Rather than shorten her first name, Tina Fey shortened her middle name: Elizabeth Stamatina Fey. But she did get to name her 30 Rock character Liz.

Ben Kingsley, perhaps best known for playing Gandhi, was born, like Barack Obama, to a white mother and Kenyan father of Indian Muslim descent. His birth name is Krishna Pandit Bhanji.

Actress Olivia Wilde started with the name Olivia Jane Cockburn, but dropped that tough to deal with last name that suggest to the mean kids "penis."

Actor Alan Alda seems to have gone pretty far away from his given name of Alphonso d’Abruzzo, but he came up with that surname by putting together the first two letters of his first and last name. AL + DA.

Portia De Rossi had a rather simple name, Amanda Lee Rogers, and went the other way by making it sound more exotic.

Diane Keaton's real name is Diane Hall. She grabbed the last name from the famous silent movie comedian Buster Keaton and her then-boyfriend and director Woody Allen used her real last name for her eponymous character in Annie Hall.

Michael Caine was born with Maurice Micklewhite, but opted to use as his last name Humphrey Bogart’s character in The Caine Mutiny.
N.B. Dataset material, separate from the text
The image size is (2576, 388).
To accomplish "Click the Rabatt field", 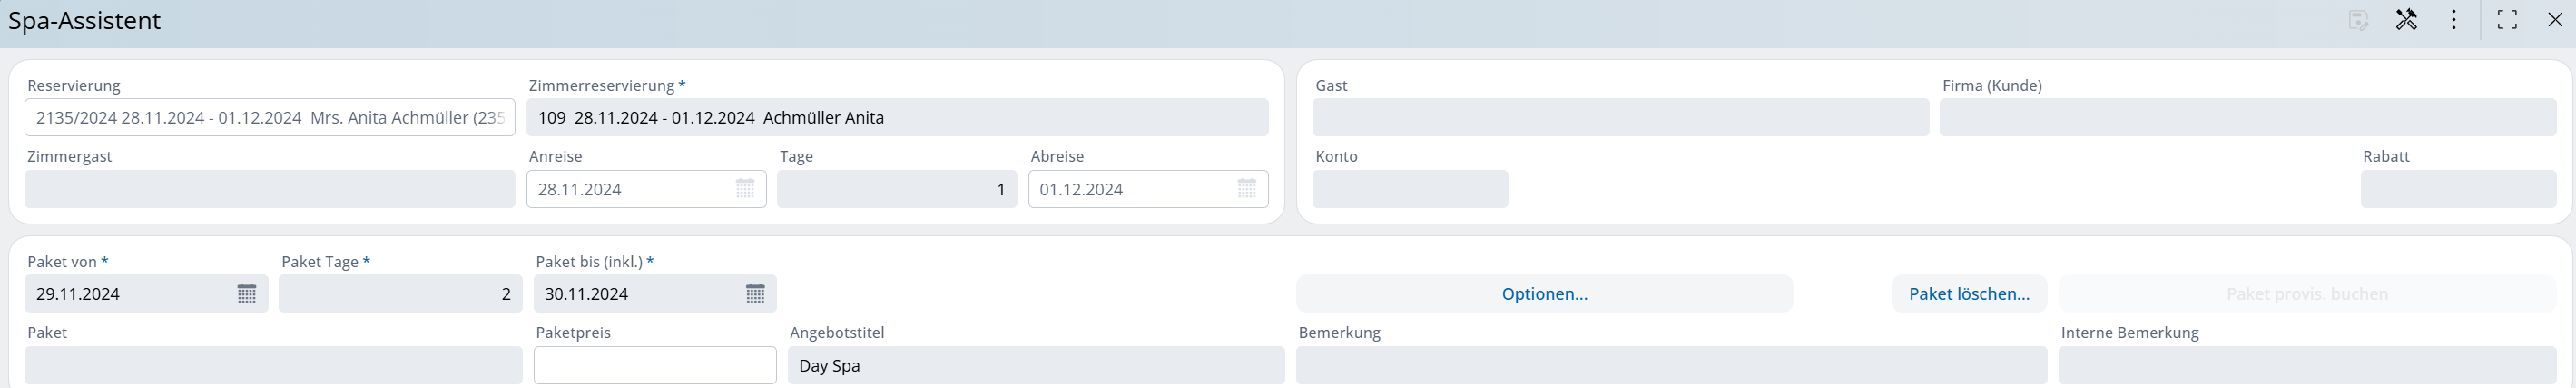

Larry King was born to an Austrian father and mother from Belarus, both of whom were Orthodox Jews who named their baby Lawrence Harvey Zeigler.
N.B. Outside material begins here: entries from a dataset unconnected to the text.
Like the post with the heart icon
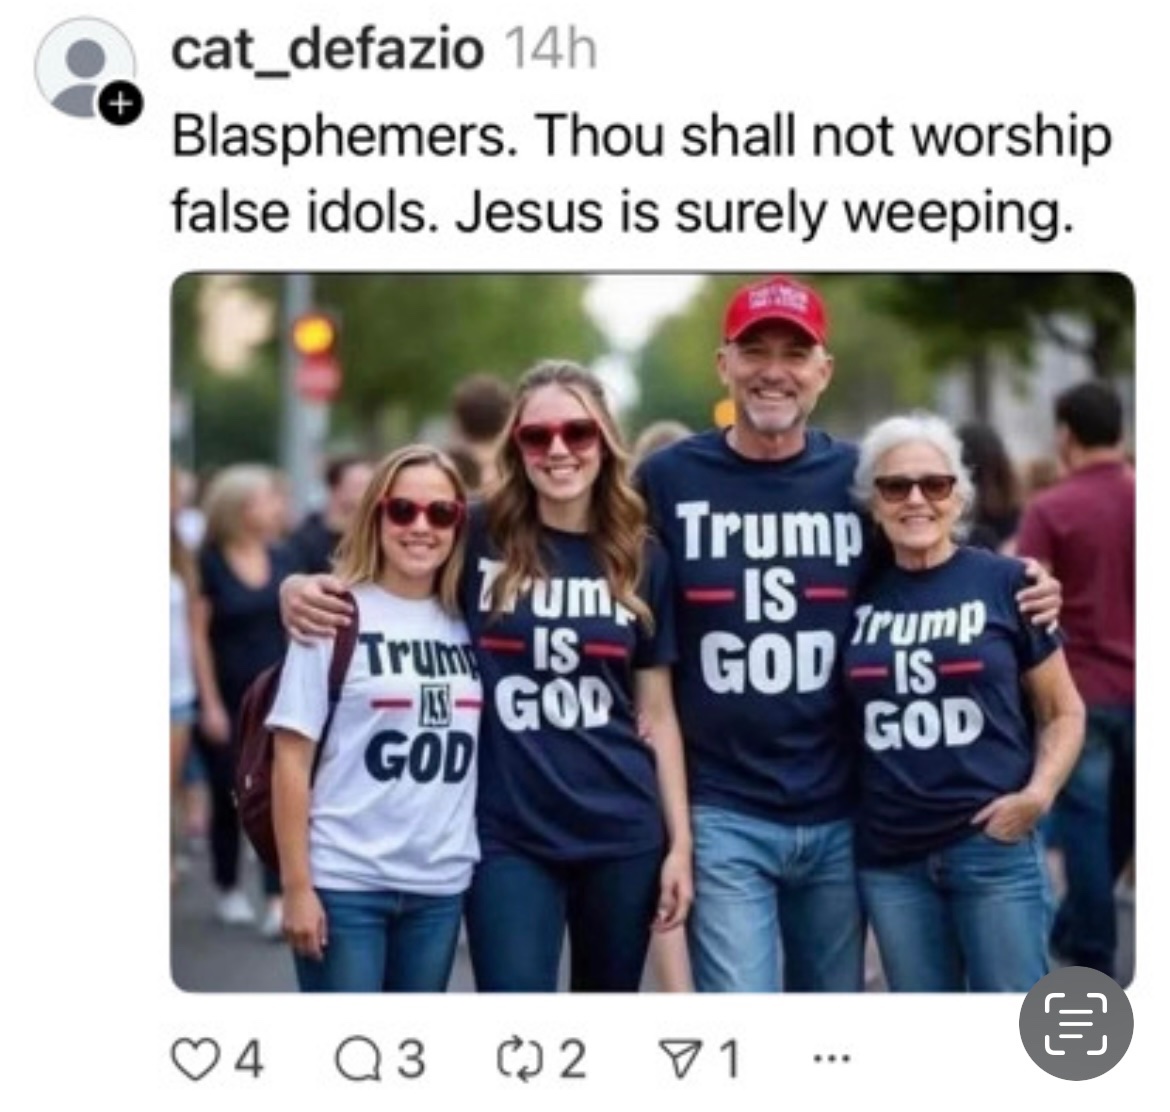The width and height of the screenshot is (1170, 1112). 194,1058
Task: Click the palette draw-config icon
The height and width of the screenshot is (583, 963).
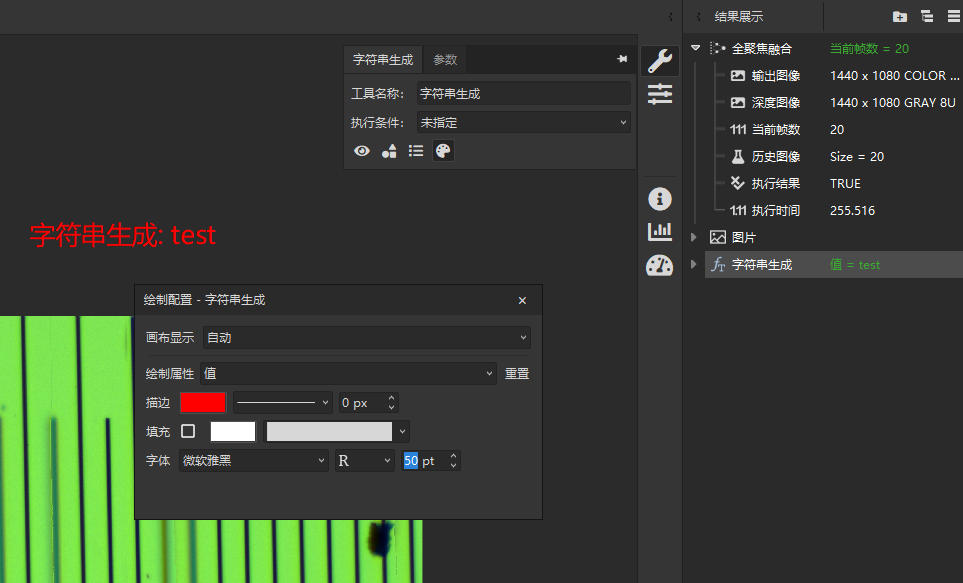Action: [443, 151]
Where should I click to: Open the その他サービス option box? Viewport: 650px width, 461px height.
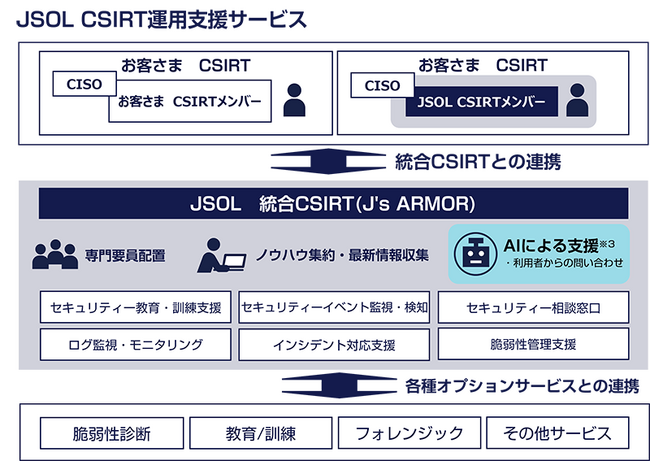point(557,433)
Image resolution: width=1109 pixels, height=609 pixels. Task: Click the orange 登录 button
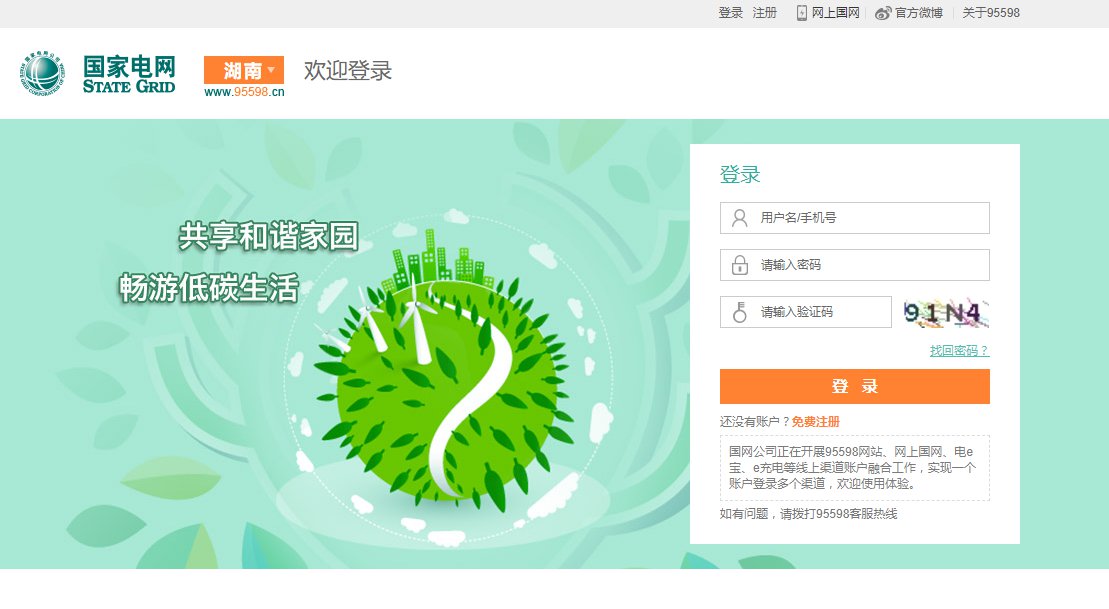pos(854,386)
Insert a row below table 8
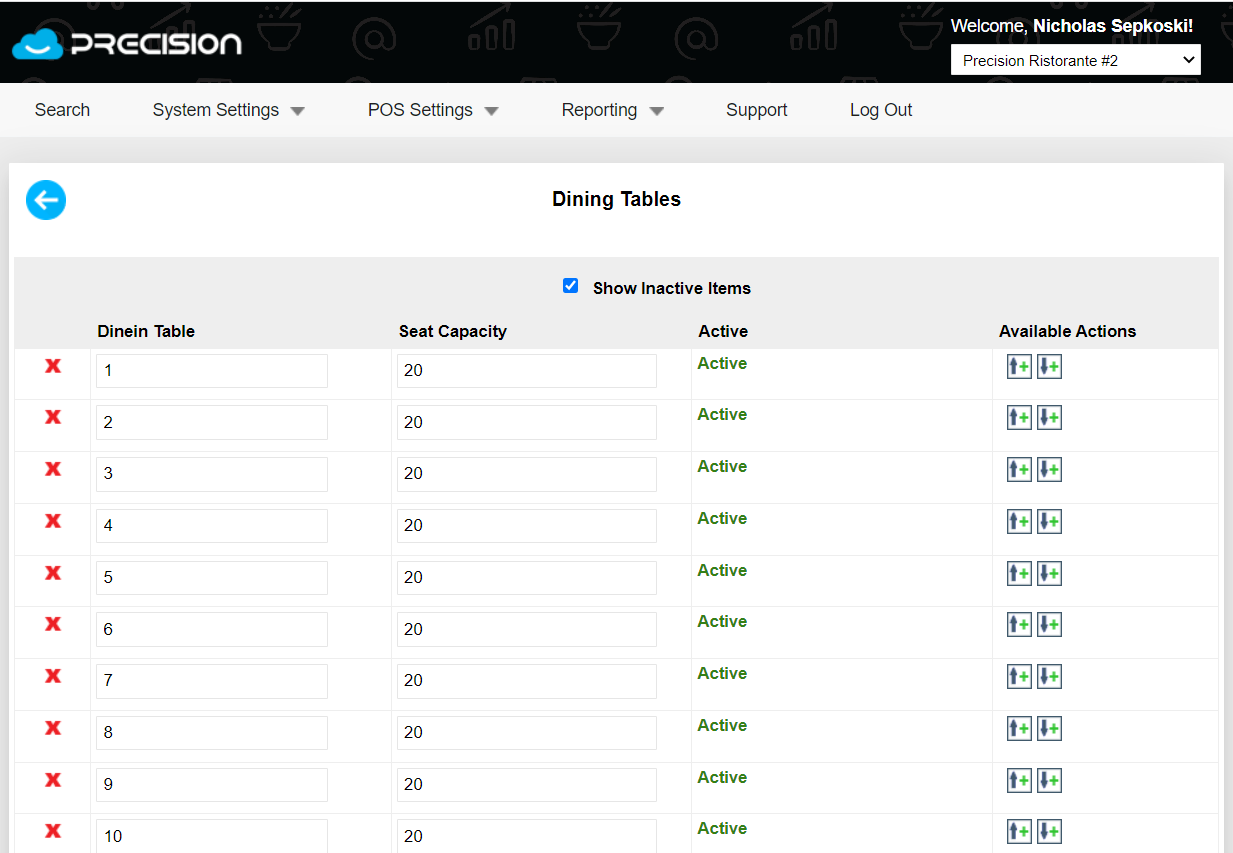1233x853 pixels. [x=1049, y=729]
Whoopi Goldberg started as Caryn Johnson but on the advice of her mother who said to take a Jewish last name believing that it would help her comedy career if people thought she was Jewish. I'm not sure that explains the Whoopi part.

Wrestler and sometime actor Hulk Hogan chose not to use his not very threatening real name: Terry Jean Bollette.
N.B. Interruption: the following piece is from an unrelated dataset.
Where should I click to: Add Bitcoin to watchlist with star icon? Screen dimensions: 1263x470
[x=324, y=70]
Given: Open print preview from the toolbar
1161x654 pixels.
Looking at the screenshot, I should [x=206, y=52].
1950s/60s actor heartthrob Rock Hudson had the un-hearthrobby name Leroy Harold Scherer, Jr.

In the golden days of the Hollywood studio system it was pretty standard to change actor's names.

Joan Crawford started as Lucille LeSueur.

Kirk Douglas wisely was renamed from Issur Danielovitch Demsky.

Cary Grant wouldn't have been Cary Grant if he had stayed with Archibald Alexander Leach.

Fred Astaire was Frederick Austerlitz and his dance partner, Ginger Rogers, was born Virginia Katherine McMath.

Marilyn Monroe was considered a gawky kid when she was Norma Jean Mortensen.

Martin Sheen was Ramon Antonio Gerard Estevez. His son Charlie Sheen was Carlos Estevez, but his brother Emilio Estevez stuck to the original.

Audrey Hepburn was Edda Kathleen van Heemstra Hepburn-Ruston. That was a wise change.

Judy Garland began as Frances Gumm.

And name changing is still pretty common.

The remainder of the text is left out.